__Teks yang diberikan__:
"""

Unknown
On Tuesday, February 19, 2013
Ilustrasi asal usul kota pati
Pati. Kota yang terletak di Propinsi Jawa Tengah ini menyimpan
misteri yang agak sulit untuk diungkap seluruhnya. Pernah menjadi bagian dari
Kerajaan Majapahit, membuat asal usul Kota Patimenjadi
sedikit samar.
Kabupaten yang namanya sama dengan ibukotanya ini termasuk dalam
wilayah Pantura ( pantai utara ) dengan batas-batas kabupaten yang menjadi
saksi sejarah munculnya kadipaten dan kerajaan di kemudian hari.
Sebelah utara ada Laut Jawa. Kabupaten Grobogan dan Kabupaten
Blora terletak di sebelah selatannya. Sebelah timur diisi oleh Kabupaten
Rembang. Barat berbatasan dengan Kabupaten Kudus dan Jepara.
Legenda rakyat telah membentuk sejarah Kota Pati. Dahulu, Pulau Jawa
sempat mengalami kekosongan pemerintahan setelah runtuhnya Kerajaan
Singosari. Kemudian, muncullah penguasa baru yang berasal dari wilayah Pantai
Utara atau sekitar Gunung Muria sebelah timur yang mengangkat dirinya sendiri
sebagai adipati yang menguasai sebuah kadipaten.
Saat itu terdapat dua penguasa, yaitu Adipati Yudhapati dariKadipaten
Paranggaruda yang wilayahnya meliputi Kabupaten Grobogan dan Puspa
Andungjaya dari Kadipaten Carangsoka yang wilayahnya meliputi Pantai Utara
hingga Kabupaten Rembang.
Kedua adipati itu berniat menikahkan putra putri mereka. Di tengah
pesta pernikahan, Rara Rayungwulan, putri dari Puspa Andungjaya malah melarikan
diri dengan dalang yang menghibur di sana. Terjadilah kekacauan dan peperangan.
Mereka yang berasal dari Paranggaruda mati dengan membela
kehormatan. Patih Carangsoka, Raden Kembangjaya, yang berjasa kemudian dinikahkan
dengan Rara Rayungwulan. Sementara, sang dalang malah dijadikan sebagai
patihnya.
Pemerintahan terus dilanjutkan di bawah kepemimpinan Kembangjaya.
Setelah memperluas wilayah kekuasaan Kadipaten Pesantenan hingga ke selatan, ia
wafat dan digantikan oleh anaknya, Raden Tambranegara yang kemudian memindahkan
kadipaten ke barat dan mengganti namanya menjadi Kadipaten Pati.
Raja Jayanegara dari Majapahit setiap tahunnya meminta upeti
berupa bunga pada Adipati Raden Tambranegara agar kekuasaan kadipaten tersebut
mendapat status dari Kerajaan Majapahit. Kisah ini terdapat dalam Kitab Babad
Pati.

"""

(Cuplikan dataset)

"""

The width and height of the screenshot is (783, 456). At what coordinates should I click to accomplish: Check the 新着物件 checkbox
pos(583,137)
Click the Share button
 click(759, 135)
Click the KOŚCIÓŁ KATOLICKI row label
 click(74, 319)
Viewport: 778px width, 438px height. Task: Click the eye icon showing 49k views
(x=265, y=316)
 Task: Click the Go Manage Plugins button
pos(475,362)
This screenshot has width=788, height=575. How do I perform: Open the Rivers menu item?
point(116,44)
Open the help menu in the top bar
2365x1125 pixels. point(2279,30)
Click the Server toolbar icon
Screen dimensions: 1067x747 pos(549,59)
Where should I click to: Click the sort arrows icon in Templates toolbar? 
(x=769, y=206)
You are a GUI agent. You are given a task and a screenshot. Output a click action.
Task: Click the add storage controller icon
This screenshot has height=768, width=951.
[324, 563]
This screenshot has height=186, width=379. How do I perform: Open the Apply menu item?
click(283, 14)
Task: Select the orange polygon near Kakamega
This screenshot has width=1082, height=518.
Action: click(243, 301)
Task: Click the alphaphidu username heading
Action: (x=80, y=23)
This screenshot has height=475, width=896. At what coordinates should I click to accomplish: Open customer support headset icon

"""

__Instruksi tertulis 1__: Tentukan apakah setiap pernyataan berikut sesuai dengan teks tentang asal usul Kota Pati: (a) Kabupaten Rembang berada di sebelah timur Pati; (b) Rara Rayungwulan adalah putri Adipati Yudhapati; (c) Raden Tambranegara memindahkan kadipaten ke arah timur. Jawab ya atau tidak untuk masing-masing dan kutip kata-kata teks yang menentukannya.
__Instruksi tertulis 2__: Tampilkan kembali seluruh baris listing tanpa mengubah apa pun.

__Jawaban tertulis 1__:
(a) Ya: "Sebelah timur diisi oleh Kabupaten Rembang."
(b) Tidak: "Rara Rayungwulan, putri dari Puspa Andungjaya"
(c) Tidak: "memindahkan kadipaten ke barat"

__Jawaban tertulis 2__:
The width and height of the screenshot is (783, 456). At what coordinates should I click to accomplish: Check the 新着物件 checkbox
pos(583,137)
Click the Share button
 click(759, 135)
Click the KOŚCIÓŁ KATOLICKI row label
 click(74, 319)
Viewport: 778px width, 438px height. Task: Click the eye icon showing 49k views
(x=265, y=316)
 Task: Click the Go Manage Plugins button
pos(475,362)
This screenshot has width=788, height=575. How do I perform: Open the Rivers menu item?
point(116,44)
Open the help menu in the top bar
2365x1125 pixels. point(2279,30)
Click the Server toolbar icon
Screen dimensions: 1067x747 pos(549,59)
Where should I click to: Click the sort arrows icon in Templates toolbar? 
(x=769, y=206)
You are a GUI agent. You are given a task and a screenshot. Output a click action.
Task: Click the add storage controller icon
This screenshot has height=768, width=951.
[324, 563]
This screenshot has height=186, width=379. How do I perform: Open the Apply menu item?
click(283, 14)
Task: Select the orange polygon near Kakamega
This screenshot has width=1082, height=518.
Action: click(243, 301)
Task: Click the alphaphidu username heading
Action: (x=80, y=23)
This screenshot has height=475, width=896. At what coordinates should I click to accomplish: Open customer support headset icon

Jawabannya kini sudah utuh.